I’m directing a play right now, Jeeves Saves the Day by Margaret Raether, which is an adaptation of P.G. Wodehouse’s famous Bertie and Jeeves stories from the 20s and 30s. In the play, a very thickheaded character named Egbert (Eggie) Bakewell is constantly getting himself and his cousin Bertie Wooster into trouble. No matter what Bertie says or does, he cannot get Eggie to walk the straight and narrow for even a short while.
A couple of scenes into the play, this exchange happens:
Bertie: Try to see my point of view.
Eggie: I do try. But my view takes up most of the foreground.
Every time I hear this line, I feel such a rush of recognition. Aren’t we all looking at our own view, most of the time? What effort it takes to truly see someone else’s point of view! And how oddly self-aware of Eggie to realize that he is, figuratively speaking, craning to see around his own viewpoint at all times.

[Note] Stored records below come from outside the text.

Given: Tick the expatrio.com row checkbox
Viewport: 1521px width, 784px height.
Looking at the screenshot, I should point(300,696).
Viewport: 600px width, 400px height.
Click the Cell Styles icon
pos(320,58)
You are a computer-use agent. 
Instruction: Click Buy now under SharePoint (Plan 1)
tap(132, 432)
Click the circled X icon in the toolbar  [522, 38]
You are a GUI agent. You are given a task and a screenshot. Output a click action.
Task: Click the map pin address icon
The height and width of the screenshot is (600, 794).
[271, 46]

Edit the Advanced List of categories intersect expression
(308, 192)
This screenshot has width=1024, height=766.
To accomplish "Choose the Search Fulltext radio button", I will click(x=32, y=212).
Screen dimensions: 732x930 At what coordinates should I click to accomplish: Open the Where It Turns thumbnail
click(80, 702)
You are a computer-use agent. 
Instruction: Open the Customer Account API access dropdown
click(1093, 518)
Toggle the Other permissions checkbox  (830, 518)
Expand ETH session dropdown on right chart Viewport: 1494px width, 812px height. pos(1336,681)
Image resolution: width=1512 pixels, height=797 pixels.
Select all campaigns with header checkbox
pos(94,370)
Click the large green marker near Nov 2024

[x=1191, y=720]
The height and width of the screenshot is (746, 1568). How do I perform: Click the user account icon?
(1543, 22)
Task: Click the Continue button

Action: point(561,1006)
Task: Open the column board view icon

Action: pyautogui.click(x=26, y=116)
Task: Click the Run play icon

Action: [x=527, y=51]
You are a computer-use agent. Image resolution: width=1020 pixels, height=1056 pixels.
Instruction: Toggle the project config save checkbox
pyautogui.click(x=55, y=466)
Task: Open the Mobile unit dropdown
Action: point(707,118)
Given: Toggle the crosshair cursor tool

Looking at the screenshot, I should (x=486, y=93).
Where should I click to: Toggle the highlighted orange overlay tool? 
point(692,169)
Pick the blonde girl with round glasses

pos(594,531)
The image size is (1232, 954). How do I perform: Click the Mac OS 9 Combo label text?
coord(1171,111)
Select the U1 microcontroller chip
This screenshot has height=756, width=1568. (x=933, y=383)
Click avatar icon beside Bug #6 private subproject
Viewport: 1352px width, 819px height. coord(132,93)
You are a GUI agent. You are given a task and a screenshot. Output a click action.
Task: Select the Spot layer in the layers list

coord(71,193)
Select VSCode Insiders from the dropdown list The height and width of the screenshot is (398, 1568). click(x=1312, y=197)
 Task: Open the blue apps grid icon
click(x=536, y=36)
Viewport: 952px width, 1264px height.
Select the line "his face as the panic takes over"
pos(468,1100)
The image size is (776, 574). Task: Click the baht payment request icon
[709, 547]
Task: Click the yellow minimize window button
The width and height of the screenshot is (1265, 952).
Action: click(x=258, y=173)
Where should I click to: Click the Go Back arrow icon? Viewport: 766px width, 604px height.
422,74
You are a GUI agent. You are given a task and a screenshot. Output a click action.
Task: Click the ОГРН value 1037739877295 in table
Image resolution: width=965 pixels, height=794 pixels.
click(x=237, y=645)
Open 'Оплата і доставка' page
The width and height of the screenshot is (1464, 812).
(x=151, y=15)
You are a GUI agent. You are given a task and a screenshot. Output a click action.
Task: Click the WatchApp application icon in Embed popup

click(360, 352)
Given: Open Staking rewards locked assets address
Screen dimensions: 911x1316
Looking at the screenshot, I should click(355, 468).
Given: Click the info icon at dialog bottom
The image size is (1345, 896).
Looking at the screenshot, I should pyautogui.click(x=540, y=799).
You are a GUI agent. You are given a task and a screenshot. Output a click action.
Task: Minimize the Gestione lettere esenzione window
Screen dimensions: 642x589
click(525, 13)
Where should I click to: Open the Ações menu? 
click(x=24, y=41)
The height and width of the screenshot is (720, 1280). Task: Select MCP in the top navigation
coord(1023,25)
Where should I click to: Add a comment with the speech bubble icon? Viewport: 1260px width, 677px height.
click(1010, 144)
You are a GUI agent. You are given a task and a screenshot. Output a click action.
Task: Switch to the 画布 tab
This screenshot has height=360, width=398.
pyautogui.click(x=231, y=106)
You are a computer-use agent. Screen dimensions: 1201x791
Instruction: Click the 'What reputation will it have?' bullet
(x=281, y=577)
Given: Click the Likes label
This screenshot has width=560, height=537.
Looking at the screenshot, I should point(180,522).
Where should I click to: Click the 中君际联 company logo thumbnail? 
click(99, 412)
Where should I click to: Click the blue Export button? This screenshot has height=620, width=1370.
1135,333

When we can ask ourselves “What’s beyond my point of view? What’s in the background that I need to focus on?,” we give ourselves an opportunity to get a glimpse of someone else’s perspective. It’s probably foolish to imagine that we can do this for very long, since we’re all essentially Eggies. But what a nice reminder that our points of view are limited, and nowhere near the whole picture.